Exercícios:
**A.** No texto sobre a invasão das Malvinas, qual é a distância entre Port Stanley e a Inglaterra?
**B.** Prolongue o texto sobre a invasão das Malvinas a partir da última frase apresentada.

ARGENTINA - Aventura no mar
- Buenos Aires se lança contra a Inglaterra
Os 1.900 habitantes das ilhas
Falklands, ou Malvinas, como querem os argentinos - frio e desolado arquipélago
com duzentas ilhas no Atlântico Sul -, receberam a notícia de que a invasão se
consumara pela rádio de Port Stanley, capital dessa isolada possessão inglesa
distante 11.500 quilômetros da Inglaterra e 402 quilômetros do litoral
argentino. Na manhã de sexta-feira, 2, o governador da colônia, Rex Hunt, leu
diante do microfone da emissora, em inglês, língua falada por 97% da população,
o comunicado do comandante das forças argentinas que, nas horas anteriores,
haviam ocupado a pequena cidade.
Para perplexidade da comunidade
internacional, o regime militar de Buenos Aires levara às últimas conseqüências
suas ameaças de resolver, pela força, a disputa diplomática travada em torno da
posse do arquipélago desde que ele foi ocupado pela Inglaterra 149 anos atrás.
Por mais inverossímil que fosse, o fato
estava consumado, causando preocupação e pasmo no exterior e emocionais
manifestações de patriotismo na Argentina. De na valera o chamado telefônico de
cinqüenta minutos com que o presidente Ronald Reagan, na noite de quinta-feira,
tentara demover o general Leopoldo Fortunato Galtieri, presidente da Junta
Militar argentina, de invadir Port Stanley.

Dados extraídos:
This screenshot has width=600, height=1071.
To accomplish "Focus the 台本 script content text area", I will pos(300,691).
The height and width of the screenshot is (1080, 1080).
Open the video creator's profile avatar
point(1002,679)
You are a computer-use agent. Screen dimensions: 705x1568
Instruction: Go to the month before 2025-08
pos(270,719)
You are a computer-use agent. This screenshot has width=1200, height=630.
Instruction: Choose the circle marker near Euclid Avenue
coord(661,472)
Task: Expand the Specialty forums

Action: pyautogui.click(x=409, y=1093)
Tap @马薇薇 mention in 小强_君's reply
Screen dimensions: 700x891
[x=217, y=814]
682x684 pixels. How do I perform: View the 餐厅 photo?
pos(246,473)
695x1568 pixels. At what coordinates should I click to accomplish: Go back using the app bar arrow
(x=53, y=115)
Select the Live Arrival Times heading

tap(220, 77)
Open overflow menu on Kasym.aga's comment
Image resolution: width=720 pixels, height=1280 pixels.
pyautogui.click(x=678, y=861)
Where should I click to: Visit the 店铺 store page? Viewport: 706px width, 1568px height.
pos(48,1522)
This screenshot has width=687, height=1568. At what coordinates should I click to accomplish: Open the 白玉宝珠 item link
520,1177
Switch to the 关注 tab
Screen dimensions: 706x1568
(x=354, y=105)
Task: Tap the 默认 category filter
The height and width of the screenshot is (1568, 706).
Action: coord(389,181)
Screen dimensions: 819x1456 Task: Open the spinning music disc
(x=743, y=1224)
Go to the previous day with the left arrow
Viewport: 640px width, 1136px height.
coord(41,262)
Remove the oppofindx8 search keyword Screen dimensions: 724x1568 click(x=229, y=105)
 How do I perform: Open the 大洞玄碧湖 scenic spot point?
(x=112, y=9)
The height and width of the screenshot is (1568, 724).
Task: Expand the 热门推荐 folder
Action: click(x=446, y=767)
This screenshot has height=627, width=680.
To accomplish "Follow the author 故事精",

Respostas por tarefa:
**A.** 11.500 quilômetros.

**B.**
Sem atender ao apelo de seu
aliado, Galtieri mandou seguirem em frente as forças argentinas que àquela
altura já se acercavam de seu alvo. Primeiro, transportados em navios de
guerra, fuzileiros navais desembarcaram em Cape Pembroke, perto da capital. Dali,
marcharam para o aeroporto, preparando-o para receber, a partir das 2 horas da
madrugada de sexta-feira, um contingente de pára-quedistas chegados em aviões
militares Hércules e Netuno. Diante da superioridade numérica dos invasores, os
79 fuzileiros navais ingleses baseados na ilha não puderam impedir a ocupação -
embora tenham resistido a ponto de provocar a morte de um capitão e ferimentos
em dois soldados argentinos.
As intenções de Buenos Aires
começaram a materializar-se no último dia 19, quando 41 civis argentinos
desembarcaram na ilha de São Pedro, no desabitado arquipélago da Geórgia do
Sul, que com outros dois arquipélagos, Orcades e Sandwich, distantes até 2.400
quilômetros da Argentina, integram os domínios ingleses na região. Os 41
argentinos içaram bandeiras de seu país na ilha deserta e por lá foram ficando,
enquanto uma troca de ameaças de retaliação naval se estabelecia entre Buenos
Aires e Londres.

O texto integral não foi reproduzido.